A throw back to my first Prelim. Dressage wasn't pretty, but man did we get around cross country! We produced the only double clear round that day, and moved from 11th to 4th. 

A few years ago, I was given the opportunity to show strictly dressage, and I competed through 2nd level. I learned to over prepare my horse for the level. Showing 1st level? Your horse should be starting to think about 3rd. You should not be barely scraping through those 1st level movements. The more over prepared my horse was, and the better I learned to use the sand box, those results started to fall over in to my eventing. My training horses were fit enough to run preliminary, jumping prelim combinations, and training began to look and feel easy to them. I started producing consistent scores, while not always brilliant, at least I was no longer all over the board. I knew what my horses SHOULD feel like before I get in the ring, and was beginning to replicate my warm up in the ring, and ride the horse, not the test.

On our way to qualifying for regionals, as well as winning high point. Forgive my hunt cap. 

To me it is still a battle, every day, to not let myself compare myself, my horses, or my business to others. Some people will always have more money, more natural talent, fancier horses, and more business sense than I do. But at the end of the day, that can't matter. I have to come into the barn each day with a clear, determined plan of how to accomplish MY goals for that day, month and year. I have to bring my horses along at MY pace, not worry about being the youngest rider to go to the Olympics, or to score the lowest dressage test ever to get on Eventing Nation. Do I want to be recognized for my hard work? Who doesn't?? I was on cloud 9 the first time I saw my name in a magazine under a little headway that said Silverwood and listed me as 2nd place. I taped that on my fridge for months... But now I keep tabs on my personal accomplishments, and make myself proud. A year and a half ago, I couldn't even get ON Jag, and two weeks ago he finished his 3rd training (and only 5th recognized show ever) with only a rail to his dressage score. Will we be in a magazine for the results? No. Will I be on Eventing Nation's Got Talent?

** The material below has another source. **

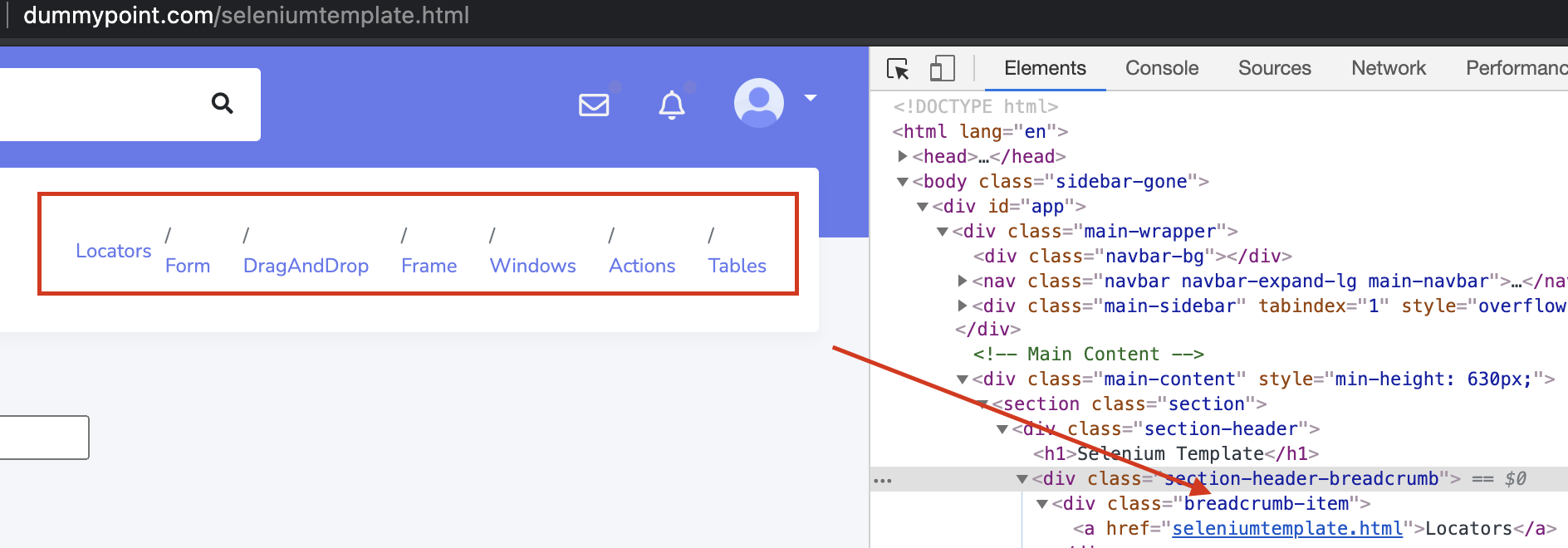Viewport: 1568px width, 548px height.
Task: Open the notifications bell icon
Action: 672,105
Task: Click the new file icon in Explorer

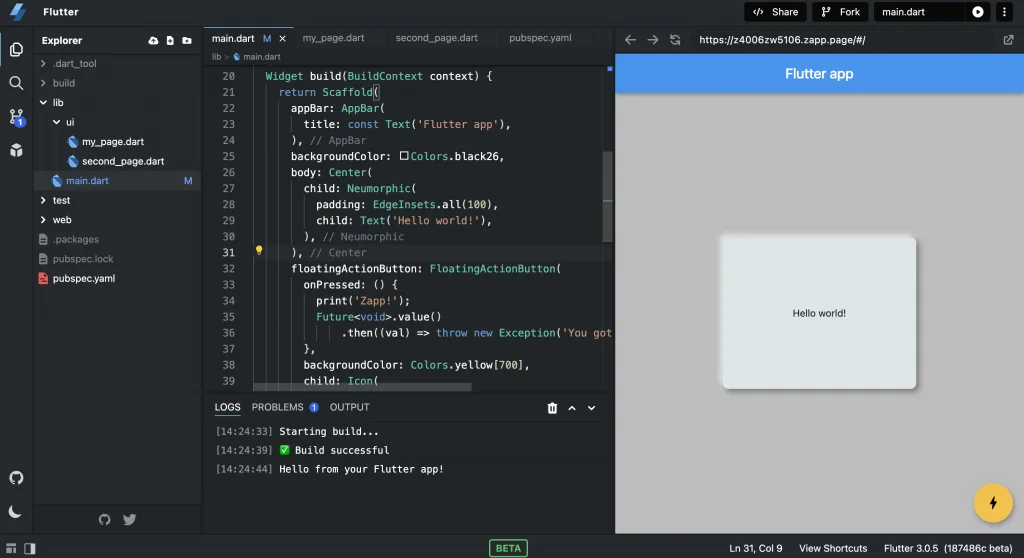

Probably not. Did I cry calling my Dad to tell him about how proud I was of my little ChinChilla?? You better believe I did.
From first ride, to first BN, to his latest Training. What a special horse he's become in a little over a year. 

 I always tell others that my goal is not to make it onto the Olympic team. No matter what I do, I can't guarantee that because in Eventing, a committee decides that. Look at Shinead Halpin and Alison Springer, arguably the best two women riders in our country right now, with top 3 placings at WORLD class events. Both passed over for the Olympic Team. What more could they have done? When I am consistently producing results, I won't be able to be ignored. If I am consistently winning, I won't be able to be ignored. I just have to focus on producing the best results I can produce, not worry about beating someone else's scores. Will there be shows that you felt you laid down a 20 test and the judge sees a 40 test? Absolutely. Come back 4 more times with that test, and judges will notice.

Always remember, we all fight our own battles. Even the most talented riders have skeletons in their closets, as do the fanciest horses.